The data is to be retyped in full, exactly.
Segment Start: Data for this task
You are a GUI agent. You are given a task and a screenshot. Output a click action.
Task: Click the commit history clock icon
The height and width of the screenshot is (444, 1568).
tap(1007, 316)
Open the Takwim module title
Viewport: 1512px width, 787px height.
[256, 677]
Segment End: Data for this task
» Response below:
You are a GUI agent. You are given a task and a screenshot. Output a click action.
Task: Click the commit history clock icon
The height and width of the screenshot is (444, 1568).
tap(1007, 316)
Open the Takwim module title
Viewport: 1512px width, 787px height.
[256, 677]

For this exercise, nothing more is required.